If you're not the handy type and know you're gonna keep it all 7 years then get the warranty for insurance or take a chance on paying a dealer less than the cost of the warranty for 1-2 repairs during that time.


----------



## swanny (Oct 31, 2007)

Yes sometimes they are wonderful, sometimes ok and sometimes they can be a PITA. I was told this by a dealer when I asked him about EW. The EW is usually for the big ticket items
like the heater, fridge, ac and such. Now the EW cost X amount of dollars, then any item that can be or should be serviced must be, so that cost x amount of dollars. So now your paying to have the EW and yearly service. The reason your getting the service is so your stuff doesn't fail. Now the longer it goes before it fails, which even with service it might, you have spent X amount of dollars on yearly service for how long. now don't get me wrong, service is good, but, how many of us really follow the service plan? If you don't the EW plan has a way out of paying. So what did he tell me to do, he said put some money in a interest account for only rv repairs and I probably would come out ahead. I have money put away for such an event. wish me luck. But when it's all said and done, we all need to do what makes us happy, and hope for the best.

swanny


----------



## webeopelas (Mar 11, 2006)

We did it on our Outback and never had to use it. So money wasted.

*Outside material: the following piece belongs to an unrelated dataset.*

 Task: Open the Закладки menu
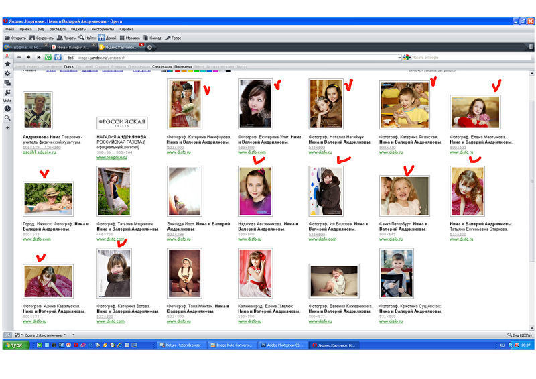click(x=57, y=30)
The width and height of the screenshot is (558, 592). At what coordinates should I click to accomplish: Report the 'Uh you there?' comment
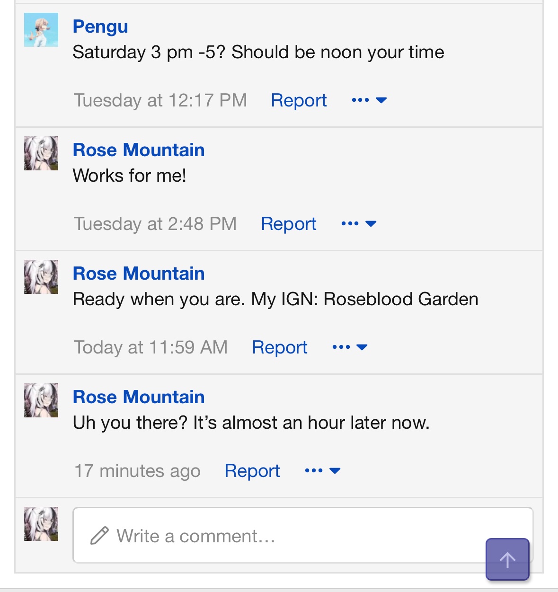coord(252,471)
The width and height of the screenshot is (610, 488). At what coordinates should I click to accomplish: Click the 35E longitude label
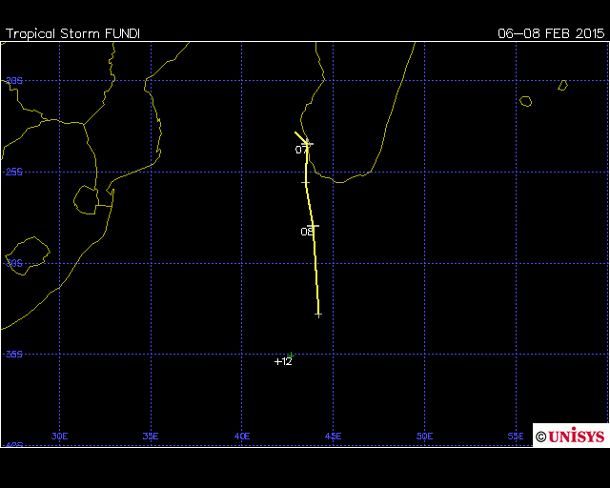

We did not get it on this camper and so far haven't needed it. money saved.

But my homeowners warranty came up big a couple of years back when I owned a home. Paid for a new AC system to be put in. Money saved.

I think it really is a gamble and comes down to whether you feel the service will be worth it.

After buying some on campers, electronics, and other items, I have ended up in the camp of probably not worth it. But I also feel I can fix just about anything short of structural.

That how most insurance works right? If you added up all the premiums you have paid for car, home, etc. you probably have never even come close to using that amount. Thats how they pay for the people that do.


----------



## Nathan (Jan 2, 2007)

It's the same as an insurance policy. The company will make a net profit, but it will pay off for a small percentage of people.


----------